As a group, the Chinese low-to-middle market traveler is formidable. Marriott International’s COO and President Arne Sorenson is fully aware of this. In a recent interview, he told me the most interesting change he’s seeing in China’s hotel industry is the face of the guests.
“In virtually every one of our hotels in China today, the most significant guest – in terms of percentage of guests in the hotel – are Chinese travelers. That gets us into a different business than we were in, certainly 10 years ago, which was opening hotels, by and large, catering to global inbound travelers.” As a result, Sorenson sees a growing opportunity for middle market hotels aimed at the Chinese domestic traveler who may not be able to afford the Ritz Carlton (a Marriott brand) , but will find the rates at a Courtyard Marriott appealing. There are already 10 Courtyard Marriotts open in China, 3 under construction and 5 more approved.
“Most of the domestic travelers are still on a rather low budget,” says Chak Wong, finance professor at Chinese University of Hong Kong. “I can see specialized hotels catering to the low-end benefiting from the boom. However, there are not a lot of specialized chains providing clean, cheap and efficient hotels like those in Europe yet. “
Sam Goodman is an entrepreneur and author of “Where East Eats West,” a foreigner’s how-to-guide on doing business in China. “If you’re not focusing on the high-end, then you need to focus on the low-end and go with the Chinese saying ’bo li duo xiao’ which means ‘small profit, high volume,’” says Goodman. “As an entrepreneur, I look for ideas that are scalable.

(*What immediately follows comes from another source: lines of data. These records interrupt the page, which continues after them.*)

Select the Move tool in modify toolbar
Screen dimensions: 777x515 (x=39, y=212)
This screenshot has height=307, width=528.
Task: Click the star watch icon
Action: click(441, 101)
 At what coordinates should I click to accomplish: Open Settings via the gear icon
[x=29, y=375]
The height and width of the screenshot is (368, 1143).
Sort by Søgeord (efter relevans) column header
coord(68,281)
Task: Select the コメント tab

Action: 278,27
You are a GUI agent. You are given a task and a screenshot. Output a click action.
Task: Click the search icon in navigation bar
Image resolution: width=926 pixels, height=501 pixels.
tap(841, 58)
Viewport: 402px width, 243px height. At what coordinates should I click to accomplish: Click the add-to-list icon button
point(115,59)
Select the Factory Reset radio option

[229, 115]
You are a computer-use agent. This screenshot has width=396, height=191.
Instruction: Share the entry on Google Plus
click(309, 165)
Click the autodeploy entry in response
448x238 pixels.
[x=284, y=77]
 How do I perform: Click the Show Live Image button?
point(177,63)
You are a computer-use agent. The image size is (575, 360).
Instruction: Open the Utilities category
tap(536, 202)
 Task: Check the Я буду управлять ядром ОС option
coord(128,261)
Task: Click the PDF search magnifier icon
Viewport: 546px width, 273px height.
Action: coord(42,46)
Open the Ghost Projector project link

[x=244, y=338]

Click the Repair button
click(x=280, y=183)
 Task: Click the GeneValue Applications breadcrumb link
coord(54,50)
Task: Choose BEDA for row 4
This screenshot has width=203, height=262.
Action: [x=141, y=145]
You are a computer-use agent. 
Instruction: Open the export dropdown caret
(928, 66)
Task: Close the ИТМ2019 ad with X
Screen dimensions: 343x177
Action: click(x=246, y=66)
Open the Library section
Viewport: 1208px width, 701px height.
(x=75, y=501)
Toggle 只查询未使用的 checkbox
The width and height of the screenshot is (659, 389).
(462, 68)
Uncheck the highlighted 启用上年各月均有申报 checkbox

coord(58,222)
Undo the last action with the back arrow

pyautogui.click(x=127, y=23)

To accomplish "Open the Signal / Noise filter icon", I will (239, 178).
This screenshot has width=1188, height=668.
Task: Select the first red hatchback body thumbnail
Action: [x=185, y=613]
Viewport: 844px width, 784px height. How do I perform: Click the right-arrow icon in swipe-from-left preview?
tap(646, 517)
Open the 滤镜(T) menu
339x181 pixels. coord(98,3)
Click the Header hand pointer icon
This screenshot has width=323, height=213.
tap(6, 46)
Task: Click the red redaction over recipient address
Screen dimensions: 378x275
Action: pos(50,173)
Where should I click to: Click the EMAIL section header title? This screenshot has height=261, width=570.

Travel, as a whole, is a very large industry, but extremely fragmented. The larger brands go to where the money already is. [They] have no real desire to nurture and wait for the smaller players to develop the market.”
While Marriott is one of the big names reaching out to the price-conscious traveler, it’s a challenge keeping pace with China’s growth. Sorenson acknowledges the number of middle market Marriott hotels breaking ground is still not enough. He says,” It’s much fewer in number than the potential China ultimately presents at a level like Courtyard. It could be possible we would participate in the (pricing) segment below Courtyard as well.”
Expect the travel landscape to change as the Chinese budget traveler finds strength in numbers.
Pauline Chiou is a CNN anchor/correspondent based in Hong Kong and co-hosts the daily, live morning edition of “World Business Today”. For more, go to www.cnn.com/business.









1 user commented in " The Power of the Chinese Budget Traveler "
Follow-up comment rss or Leave a TrackbackIt is possible for our industry to get to a point, where they can not to cope with the demand. however because of a lack of education and insight into our local traveller, our hotels and lodges are still struggling to fill up. we have the infrustructure and the hotels and yet we dont have the people in beds, and not because they dont have money but because we havent given them a reason to spend it.
At the end of the day we need to realise that just like the Chinese its not about how much the tourists spend, but its in the volumes. This without compromising on the service and quality of our product. Its idealistic I know but its not impossible. I know this because it has been done before.